OLD-IRISH-L May 2004

Subject:

Cath Maige Rath 7

From:

David Stifter <[log in to unmask]>

Reply-To:

Scholars and students of Old Irish <[log in to unmask]>

Date:

Wed, 19 May 2004 09:51:53 +0200

Content-Type:

text/plain

Parts/Attachments:

Parts/Attachments

text/plain (73 lines)

Charles wrote:

> >E2: + in neoch docandis na tri sgola gach lae
> >dobig aigi-sim tre geire nindtlechta gach naidche,
> 
> E2: a neoch for·chanatis na tri scola cach láe
>  do bíth aice-sium tre gére ninntlechta cach n-aidche
> 
>    "all that they would teach of the three schools each day,
>    he would have by keeness of intellect each night"

The emendation "in neoch" > "a neoch" is consistent what we did in CMR 5. It would of course also be possible to 
reatin the masculine here, since the neuter was strongly on the decline in MidIr. 

> 'docandis' stumped me so I replaced it with a form of 'for·cain' - 
> "to teach".

The emendation is not necessary: There is a verb "do·cain" "to recite, chant" in OIr., which makes perfect sense here. 
Syncope before the ending of the 3rd pl. imperfect ending "-t(a)is" is regular, so there's no need to emend to 
"·chanatis".

If we were restoring an OIr. text, we would probably write "inna téora scola", but since the language here is younger, 
"na tri scola" is okay.

> '·biad' is the 3rd singular conditional, while '·bíth' is the 3rd
> singular imperfect of 'attá', both seem possible alternatives to
> '·bid'.

Well, "·biad" would - I think - still be written as such in a young text like the one we are looking at. Furthermore "do·" 
comes to replace "ro·" as perfective particle in Middle Irish, so that "do·bíd" makes a "perfect" 3rd sg. imperfect.

"gére" "keenness" stands in the accusative, so that the first "n" of the following word is due to the nasalising mutation. 
We should rather write "tre gére n-indtlechta".

> >E1:+ cach ni docluined-sum da m.si na tri scol cach lae
> >dobid do glain mebru aice cach naidche,
> 
> E1: cach ní do·cluined-sum dá maic-si na tri scola cach láe
>       do biad do glain mebruguid aice cach n-aidche
> 
> "each thing that he heard from the young men of the three schools
> each day  he would have accurate learning of it each night"

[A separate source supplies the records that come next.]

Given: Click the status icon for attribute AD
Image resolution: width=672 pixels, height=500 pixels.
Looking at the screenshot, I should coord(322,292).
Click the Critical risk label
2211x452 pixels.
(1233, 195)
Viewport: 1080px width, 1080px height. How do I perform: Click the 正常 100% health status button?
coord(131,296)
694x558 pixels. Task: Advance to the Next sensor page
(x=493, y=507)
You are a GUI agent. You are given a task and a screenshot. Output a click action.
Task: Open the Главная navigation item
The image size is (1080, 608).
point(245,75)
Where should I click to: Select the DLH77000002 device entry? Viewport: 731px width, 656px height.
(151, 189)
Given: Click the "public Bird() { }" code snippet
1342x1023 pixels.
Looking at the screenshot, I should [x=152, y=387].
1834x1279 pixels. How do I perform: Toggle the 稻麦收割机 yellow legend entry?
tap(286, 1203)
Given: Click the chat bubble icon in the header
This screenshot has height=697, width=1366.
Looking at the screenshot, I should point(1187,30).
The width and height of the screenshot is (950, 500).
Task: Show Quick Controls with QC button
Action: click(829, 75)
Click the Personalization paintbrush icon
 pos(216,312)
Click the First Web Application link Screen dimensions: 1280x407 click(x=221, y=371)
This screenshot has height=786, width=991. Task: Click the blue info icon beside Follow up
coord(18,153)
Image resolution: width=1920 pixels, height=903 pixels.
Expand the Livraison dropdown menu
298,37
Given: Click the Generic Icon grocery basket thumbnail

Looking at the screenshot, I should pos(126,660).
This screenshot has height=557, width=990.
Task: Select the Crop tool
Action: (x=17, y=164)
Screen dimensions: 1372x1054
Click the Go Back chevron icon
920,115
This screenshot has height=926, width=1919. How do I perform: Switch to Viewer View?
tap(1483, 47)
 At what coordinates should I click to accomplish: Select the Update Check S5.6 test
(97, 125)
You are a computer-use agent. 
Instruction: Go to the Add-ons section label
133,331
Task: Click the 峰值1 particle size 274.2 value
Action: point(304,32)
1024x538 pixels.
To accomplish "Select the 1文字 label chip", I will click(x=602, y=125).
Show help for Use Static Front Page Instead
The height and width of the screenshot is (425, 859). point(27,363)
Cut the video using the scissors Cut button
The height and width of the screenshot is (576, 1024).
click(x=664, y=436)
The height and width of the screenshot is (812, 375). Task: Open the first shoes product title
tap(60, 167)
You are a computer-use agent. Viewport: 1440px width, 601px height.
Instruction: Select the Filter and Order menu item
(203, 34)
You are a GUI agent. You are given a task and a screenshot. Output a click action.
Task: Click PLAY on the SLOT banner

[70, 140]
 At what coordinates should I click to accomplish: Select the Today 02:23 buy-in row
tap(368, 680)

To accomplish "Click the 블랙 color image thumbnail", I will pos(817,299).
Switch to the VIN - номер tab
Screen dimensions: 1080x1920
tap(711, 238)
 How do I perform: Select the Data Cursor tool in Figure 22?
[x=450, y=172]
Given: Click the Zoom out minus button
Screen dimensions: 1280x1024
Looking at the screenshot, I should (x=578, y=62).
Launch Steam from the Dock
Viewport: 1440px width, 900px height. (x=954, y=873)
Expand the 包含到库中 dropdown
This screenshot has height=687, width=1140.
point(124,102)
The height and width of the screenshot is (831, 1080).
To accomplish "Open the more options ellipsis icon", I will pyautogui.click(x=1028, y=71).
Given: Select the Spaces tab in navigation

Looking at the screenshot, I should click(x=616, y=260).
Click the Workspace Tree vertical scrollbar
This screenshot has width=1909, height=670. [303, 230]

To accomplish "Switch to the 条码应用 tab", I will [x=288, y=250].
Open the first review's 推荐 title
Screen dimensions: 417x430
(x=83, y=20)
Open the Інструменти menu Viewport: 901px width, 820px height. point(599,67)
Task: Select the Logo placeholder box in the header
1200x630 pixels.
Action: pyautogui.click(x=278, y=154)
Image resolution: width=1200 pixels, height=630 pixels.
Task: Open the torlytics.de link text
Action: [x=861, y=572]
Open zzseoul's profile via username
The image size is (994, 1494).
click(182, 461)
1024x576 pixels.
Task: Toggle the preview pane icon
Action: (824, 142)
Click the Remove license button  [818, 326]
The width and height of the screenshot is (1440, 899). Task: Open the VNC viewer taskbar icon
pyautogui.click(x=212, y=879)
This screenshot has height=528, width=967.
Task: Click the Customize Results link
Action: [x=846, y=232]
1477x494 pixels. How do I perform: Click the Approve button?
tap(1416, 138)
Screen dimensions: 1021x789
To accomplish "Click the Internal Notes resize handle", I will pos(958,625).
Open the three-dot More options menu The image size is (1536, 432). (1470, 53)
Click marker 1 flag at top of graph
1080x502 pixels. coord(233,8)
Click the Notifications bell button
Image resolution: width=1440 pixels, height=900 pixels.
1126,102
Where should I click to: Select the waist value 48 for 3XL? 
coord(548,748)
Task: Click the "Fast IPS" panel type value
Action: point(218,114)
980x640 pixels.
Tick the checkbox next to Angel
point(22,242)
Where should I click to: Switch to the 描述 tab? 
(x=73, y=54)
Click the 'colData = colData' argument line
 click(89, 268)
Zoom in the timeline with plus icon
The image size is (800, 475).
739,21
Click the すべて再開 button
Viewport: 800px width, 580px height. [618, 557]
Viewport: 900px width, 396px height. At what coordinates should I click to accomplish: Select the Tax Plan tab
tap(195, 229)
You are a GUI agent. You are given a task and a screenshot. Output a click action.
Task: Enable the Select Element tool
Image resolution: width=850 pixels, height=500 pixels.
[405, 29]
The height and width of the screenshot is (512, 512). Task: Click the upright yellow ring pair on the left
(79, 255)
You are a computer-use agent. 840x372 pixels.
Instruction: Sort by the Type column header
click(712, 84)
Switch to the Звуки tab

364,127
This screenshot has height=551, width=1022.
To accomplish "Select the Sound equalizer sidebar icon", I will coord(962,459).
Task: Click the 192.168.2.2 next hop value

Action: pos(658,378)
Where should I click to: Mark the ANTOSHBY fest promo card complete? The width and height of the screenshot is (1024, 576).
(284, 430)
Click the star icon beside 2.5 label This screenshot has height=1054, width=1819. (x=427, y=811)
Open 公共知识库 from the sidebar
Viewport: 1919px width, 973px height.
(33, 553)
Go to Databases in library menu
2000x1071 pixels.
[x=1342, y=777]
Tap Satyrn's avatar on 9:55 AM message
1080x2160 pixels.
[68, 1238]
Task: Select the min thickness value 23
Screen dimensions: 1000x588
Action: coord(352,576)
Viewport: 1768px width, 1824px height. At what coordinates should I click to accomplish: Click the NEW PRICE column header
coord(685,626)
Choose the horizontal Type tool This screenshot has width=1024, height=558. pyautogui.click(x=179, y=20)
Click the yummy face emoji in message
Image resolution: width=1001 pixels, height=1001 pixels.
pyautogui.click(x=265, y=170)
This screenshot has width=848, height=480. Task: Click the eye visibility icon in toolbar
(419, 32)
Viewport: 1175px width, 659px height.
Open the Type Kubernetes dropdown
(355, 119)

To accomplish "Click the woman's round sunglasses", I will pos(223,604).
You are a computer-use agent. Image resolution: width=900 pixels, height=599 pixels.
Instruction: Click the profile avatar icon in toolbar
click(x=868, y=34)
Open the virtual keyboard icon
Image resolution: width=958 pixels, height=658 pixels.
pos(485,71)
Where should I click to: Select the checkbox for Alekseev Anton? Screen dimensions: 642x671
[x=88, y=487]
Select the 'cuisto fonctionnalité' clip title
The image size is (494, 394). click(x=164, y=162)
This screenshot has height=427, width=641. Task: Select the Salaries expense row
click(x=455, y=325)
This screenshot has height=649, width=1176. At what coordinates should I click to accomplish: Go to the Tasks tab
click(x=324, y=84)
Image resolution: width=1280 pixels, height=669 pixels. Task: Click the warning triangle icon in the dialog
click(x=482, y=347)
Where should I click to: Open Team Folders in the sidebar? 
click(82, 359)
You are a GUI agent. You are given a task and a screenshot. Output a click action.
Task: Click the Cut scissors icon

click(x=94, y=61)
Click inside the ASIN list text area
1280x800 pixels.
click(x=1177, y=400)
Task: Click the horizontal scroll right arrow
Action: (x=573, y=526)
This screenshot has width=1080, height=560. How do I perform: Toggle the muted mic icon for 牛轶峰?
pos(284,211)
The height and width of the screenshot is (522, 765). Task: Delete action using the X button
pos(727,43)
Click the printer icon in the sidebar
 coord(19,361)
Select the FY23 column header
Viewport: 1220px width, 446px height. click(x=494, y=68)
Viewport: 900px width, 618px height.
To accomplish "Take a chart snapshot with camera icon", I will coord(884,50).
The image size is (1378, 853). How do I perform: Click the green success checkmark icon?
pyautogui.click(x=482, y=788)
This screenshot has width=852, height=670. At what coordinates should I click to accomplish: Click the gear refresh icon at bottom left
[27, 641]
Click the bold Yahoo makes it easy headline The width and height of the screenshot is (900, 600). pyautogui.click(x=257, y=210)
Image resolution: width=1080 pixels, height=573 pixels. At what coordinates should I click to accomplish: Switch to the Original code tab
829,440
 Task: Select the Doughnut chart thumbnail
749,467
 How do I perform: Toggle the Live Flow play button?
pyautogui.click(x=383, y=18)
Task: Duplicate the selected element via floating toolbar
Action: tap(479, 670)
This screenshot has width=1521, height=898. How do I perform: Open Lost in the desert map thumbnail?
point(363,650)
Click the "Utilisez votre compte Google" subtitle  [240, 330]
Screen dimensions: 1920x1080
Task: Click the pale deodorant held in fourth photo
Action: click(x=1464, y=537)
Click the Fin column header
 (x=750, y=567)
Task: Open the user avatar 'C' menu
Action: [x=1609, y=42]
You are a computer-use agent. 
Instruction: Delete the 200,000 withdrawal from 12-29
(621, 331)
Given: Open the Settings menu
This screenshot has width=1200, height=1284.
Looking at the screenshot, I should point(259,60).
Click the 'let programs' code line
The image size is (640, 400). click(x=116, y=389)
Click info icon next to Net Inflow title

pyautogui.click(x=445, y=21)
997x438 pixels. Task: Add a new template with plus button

Just as you correctly introduced lenition in "do/for·chantais" in E2, we should have a leniting relative clause in 
"do·chluined". As I said above, mperfect "do·bíd" is perfect here ("he used to have").

> According to DIL;
>  'do bi do glan mebru cacha n-aidhche' = "he would have by heart
>  each night"

That's correct. But I don't think that the "-u" of "mebru" stands for old "-ugud" like in the modern caighdeán spelling, but 
that it is rather the plural (OIr. mebrai) of "mebair" (DIL M 74.31 ff.).

> I thought that 'm.si' might be an abbreviation for 'maic-si'.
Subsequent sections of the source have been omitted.